Where Lab Processing Claims Tend to Fall Apart

Lab processing claims, in patient-facing materials, tend to use language that sounds technically substantive but lands on the marketing side of the line. A short scan helps the patient sort one from the other:

Claims about cell potency that do not specify which assay produced the number or which lot the number describes
Claims about cell viability without a sample-size context or a time-of-measurement context
Claims about FDA registration that conflate tissue establishment registration with FDA approval, when the two mean different regulatory things
Claims about “proprietary processing” that do not explain what the proprietary step is, and whether it shifts the product into more-than-minimally-manipulated territory
Claims that an autologous product is somehow exempt from FDA standards, when in fact autologous products are subject to the same minimal manipulation and homologous use criteria as any other HCT/P
Claims that imply allogeneic donor products are uniformly safer or more potent than autologous, when the published literature consistently demonstrates neither

When a clinic’s processing claims read clearly against the FDA framework, the ISCT minimal criteria, and the published large-scale expansion literature, the consultation is operating in the same vocabulary the regulators use. When the claims slide past those references, the open research question becomes which framework the clinic is operating under, and whether that framework matches what was actually said in the consultation.

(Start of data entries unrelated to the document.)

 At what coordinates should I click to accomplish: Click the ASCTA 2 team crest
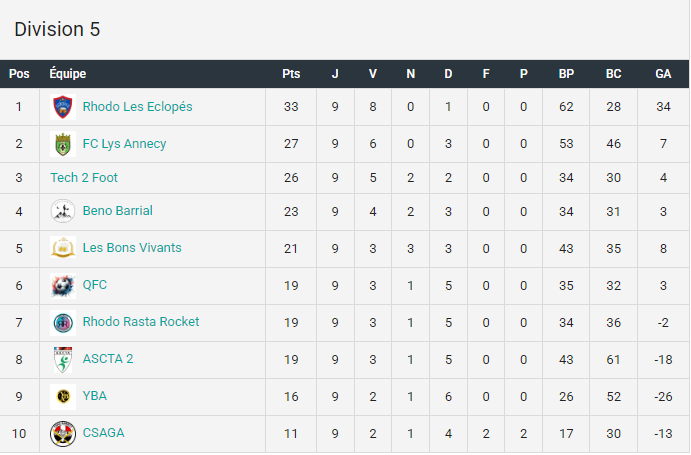point(63,359)
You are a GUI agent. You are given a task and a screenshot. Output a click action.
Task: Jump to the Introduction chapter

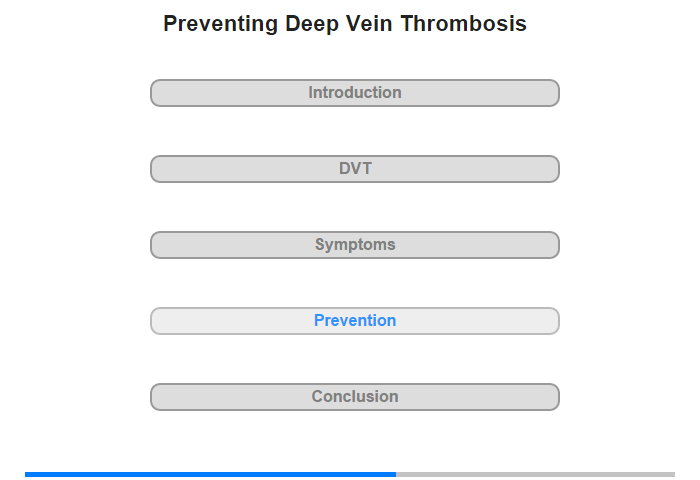click(354, 93)
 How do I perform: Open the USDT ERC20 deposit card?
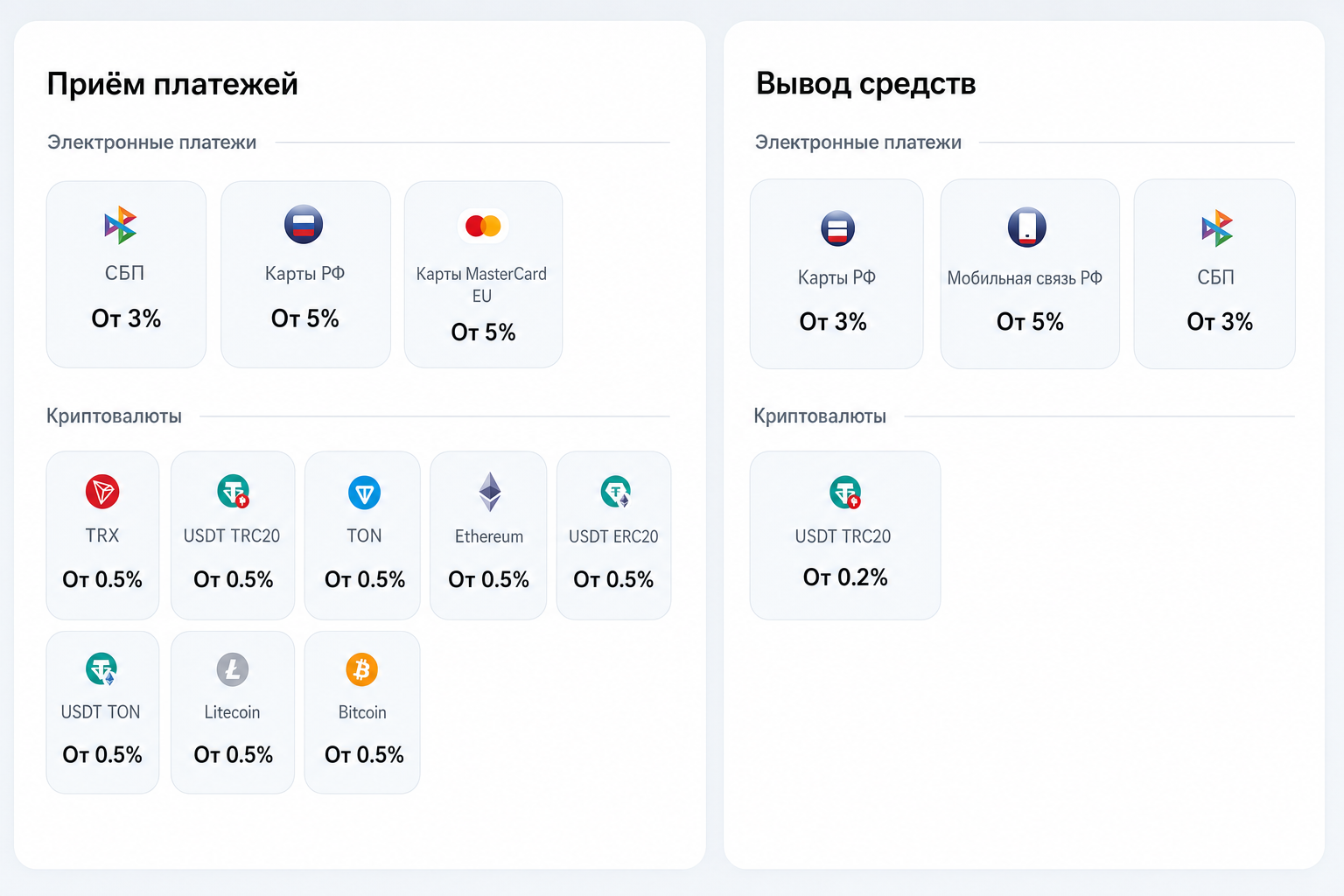pos(613,536)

By 11:14 PM the FDA regulatory page is still open in the patient’s third tab. The two clinic websites in the first and second tabs read differently now. One uses “cell concentration.” The other uses “cell expansion.” The patient knows which Section number applies to each, what documentation each should produce, and which questions get the consultation back to operational language. What can be matched is what the clinic claims against what the FDA framework, the ISCT criteria, and the published research describe. Where those line up, the consultation is doing its work. Where they diverge, the consultation is not yet finished.

Important note on cell-source decisions: No cell-source or processing approach removes the regulatory framework risk, and FDA distinctions between 351 and 361 products affect what clinics may legally offer. The realistic question is what documentation the patient asks for and what specific practices verify a clinic operates within current FDA guidance.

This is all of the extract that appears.